Terrorism is included within the definition, but several of these provisions would seemingly allow for information sharing for almost any investigative purpose, particularly “public safety” and the “economic or financial stability of Canada” (think of the government’s recent reaction to the proposed CP strike, which was said to have major implications for the protection of the Canadian economy).

2. Scope of Sharing

The government not only opens the door to sharing information for a myriad of non-terrorism purposes, but it also permits access for a broad array of government institutions and departments. The bill currently identifies the following 17 institutions and departments:

  • Canadian Border Services Agency

  • Canada Revenue Agency

  • Canadian Armed Forces

  • Canadian Food Inspection Agency

  • Canadian Nuclear Safety Commission

  • CSIS

  • CSE

  • Citizen and Immigration

  • Finance

  • Foreign Affairs, Trade, and Development

  • Health

  • National Defence

  • Public Safety

  • Transport


  • Public Health Agency

  • RCMP

That list can grow, however, with cabinet empowered to add institutions and departments by regulation.

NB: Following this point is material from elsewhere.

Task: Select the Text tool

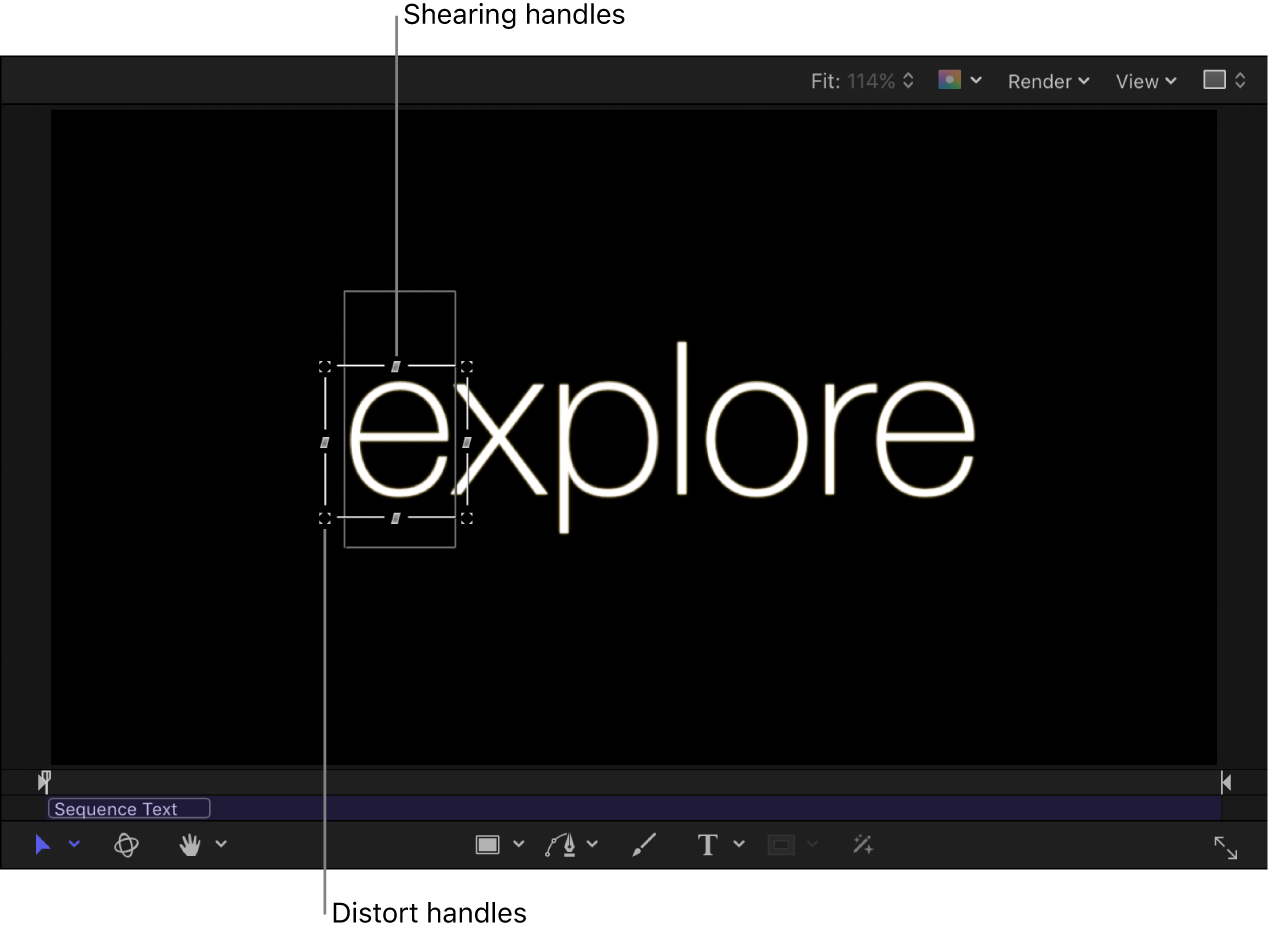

Moreover, the inclusion of CSE, which has been the focal point of the Internet surveillance debate due to the Snowden revelations, suggests that CSE information could be readily shared across government departments despite repeated claims that its work does not target Canadians.

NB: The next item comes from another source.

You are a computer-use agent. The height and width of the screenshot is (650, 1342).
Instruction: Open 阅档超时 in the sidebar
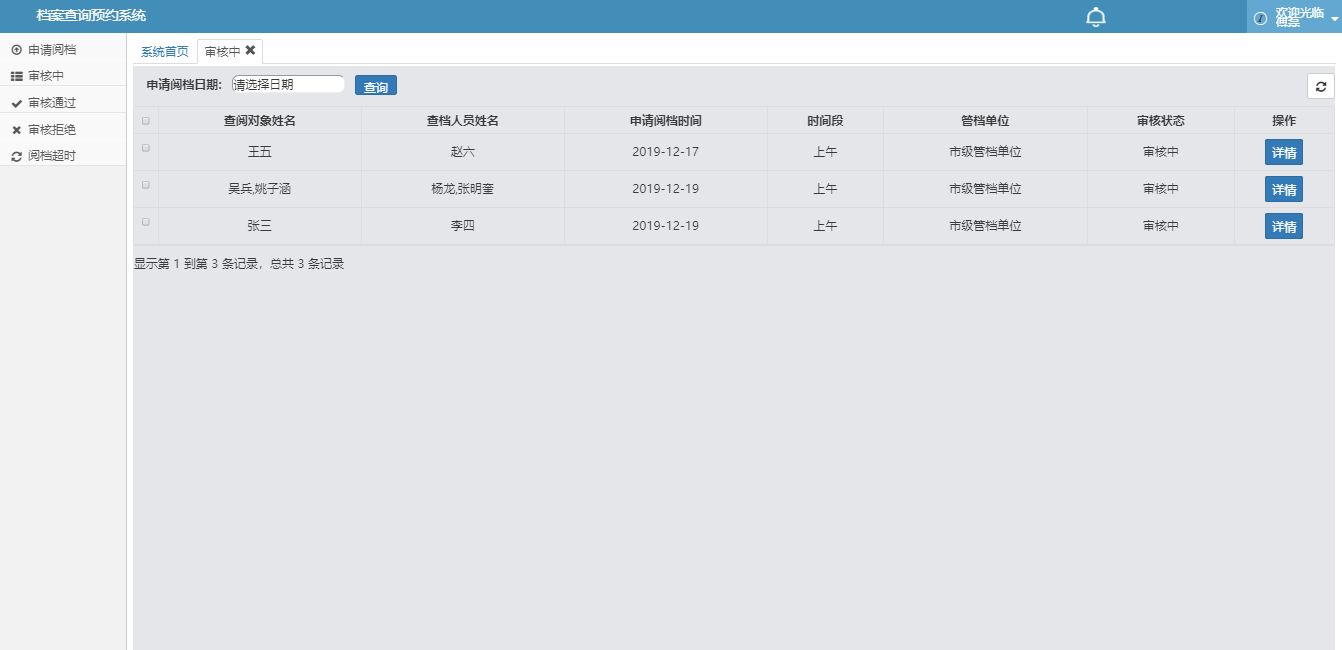tap(52, 156)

In addition to this form of information sharing, the bill also permits additional use and disclosure of information “in accordance with the law…to any person, for any purpose.” Section 6 states:

For greater certainty, nothing in this Act prevents a head, or their delegate, who receives information under subsection 5(1) from, in accordance with the law, using that information, or further disclosing it to any person, for any purpose.

Roach and Forcese note that “in accordance with the law” is unclear, leaving the prospect of literally permitting disclosure to anyone for any reason.

3. Woeful Oversight

Since the enactment of the Privacy Act in 1983, every federal privacy commissioner has urged the government of the day to strengthen it. Those calls have grown louder over the past decade as PIPEDA places tougher obligations on the private sector than the government places on itself. The law as it currently stands has weak annual reporting requirements from government agencies, does not provide much protection to Canadians from abusive treatment by foreign states, does not give the Privacy Commissioner order-making power, does not provide redress in cases involving harm, does not prevent over-collection of personal information, does not protect against surveillance where the data is not recorded, and does not feature security breach disclosure requirements. The expansion on information sharing without addressing the oversight and safeguards of the Privacy Act should simply be a non-starter.